--- RECORDS Enclosed Below ---

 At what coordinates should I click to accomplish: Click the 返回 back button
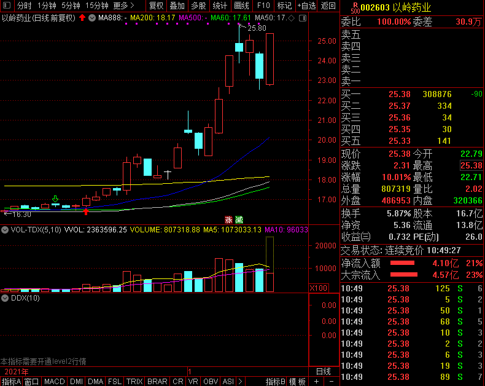click(x=328, y=6)
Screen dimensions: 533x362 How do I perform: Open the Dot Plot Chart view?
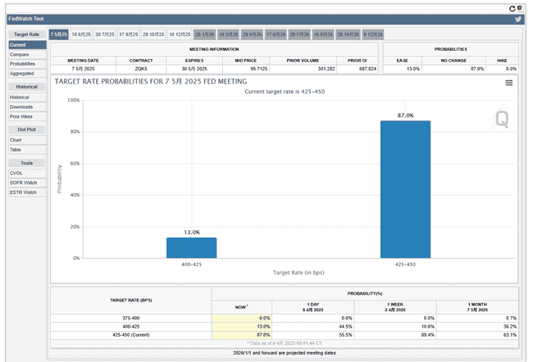click(x=16, y=140)
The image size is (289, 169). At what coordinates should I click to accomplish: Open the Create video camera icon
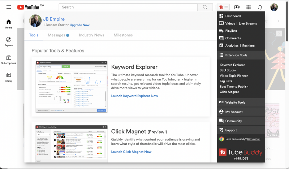237,7
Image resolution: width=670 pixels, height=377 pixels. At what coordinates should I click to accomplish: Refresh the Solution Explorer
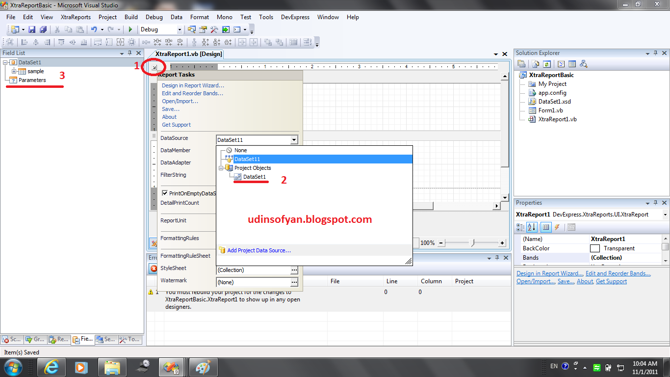coord(546,64)
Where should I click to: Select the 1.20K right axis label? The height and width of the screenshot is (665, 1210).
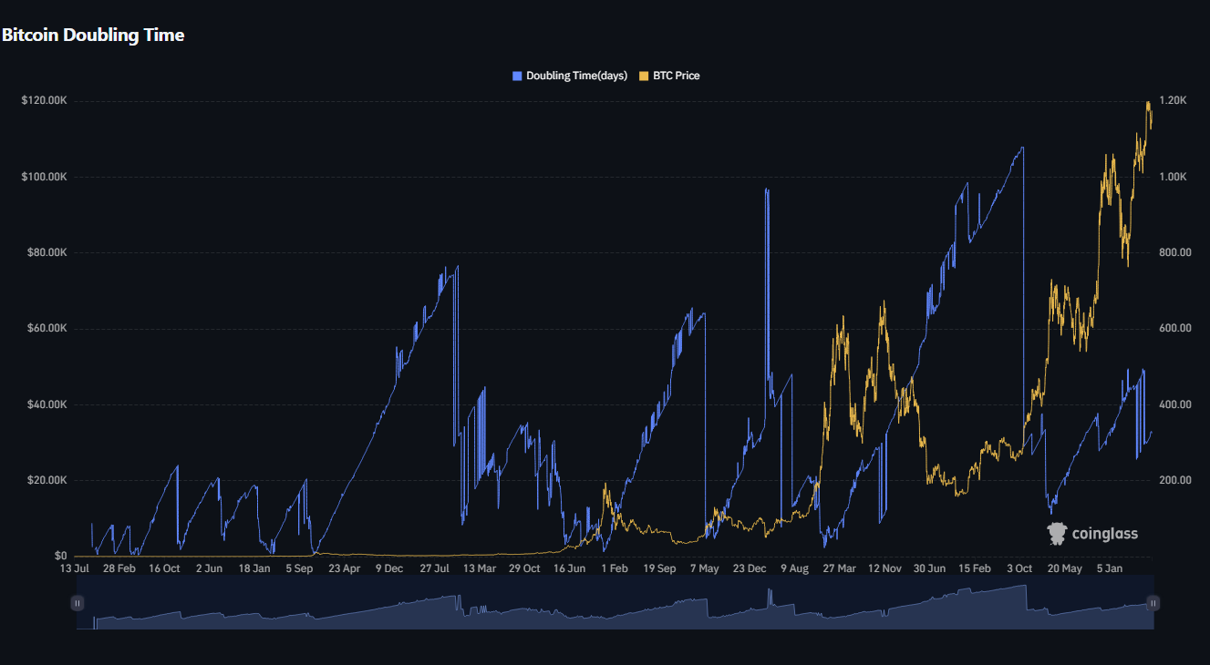(x=1173, y=100)
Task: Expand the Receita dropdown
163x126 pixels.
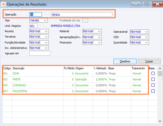Action: pos(39,31)
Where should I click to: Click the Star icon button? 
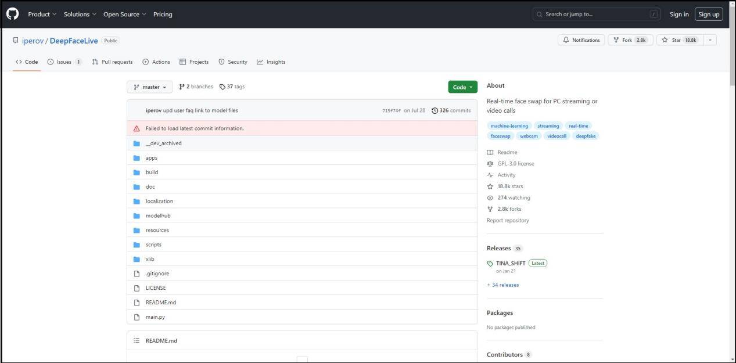tap(665, 40)
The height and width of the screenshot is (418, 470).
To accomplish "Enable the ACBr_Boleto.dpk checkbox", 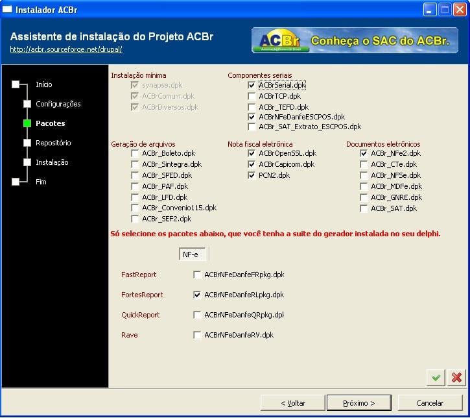I will (135, 154).
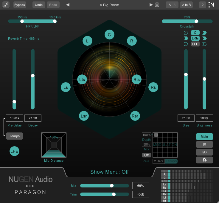Expand the Show Menu: Off bar
Viewport: 219px width, 203px height.
[109, 172]
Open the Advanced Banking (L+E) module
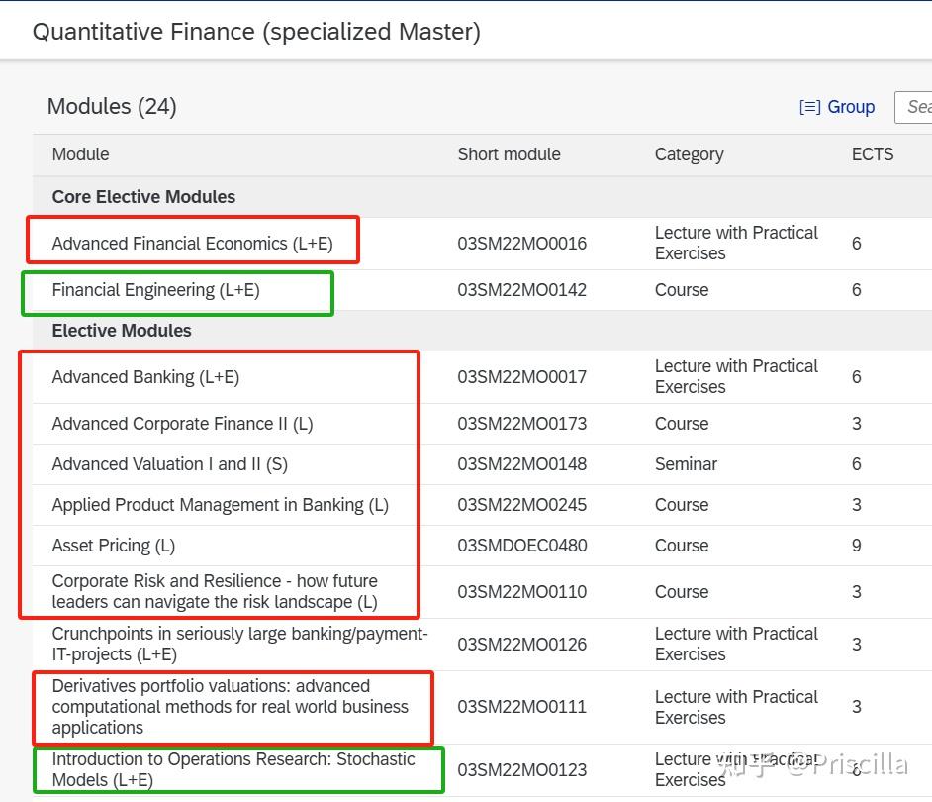The image size is (932, 802). 145,377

--- End of Enclosed RECORDS ---

* [PROMPT]:
Set down word for word the lines above from the one with "Where should I click to: Select" up to and including the one with "The height and width of the screenshot is (418, 470).". Omit every picture.

* [SOLUTION TO THIS PROBLEM]:
Where should I click to: Select the 1.20K right axis label? The height and width of the screenshot is (665, 1210).
(x=1173, y=100)
Task: Expand the Receita dropdown
163x126 pixels.
Action: pos(39,31)
Where should I click to: Click the Star icon button? 
tap(665, 40)
The height and width of the screenshot is (418, 470).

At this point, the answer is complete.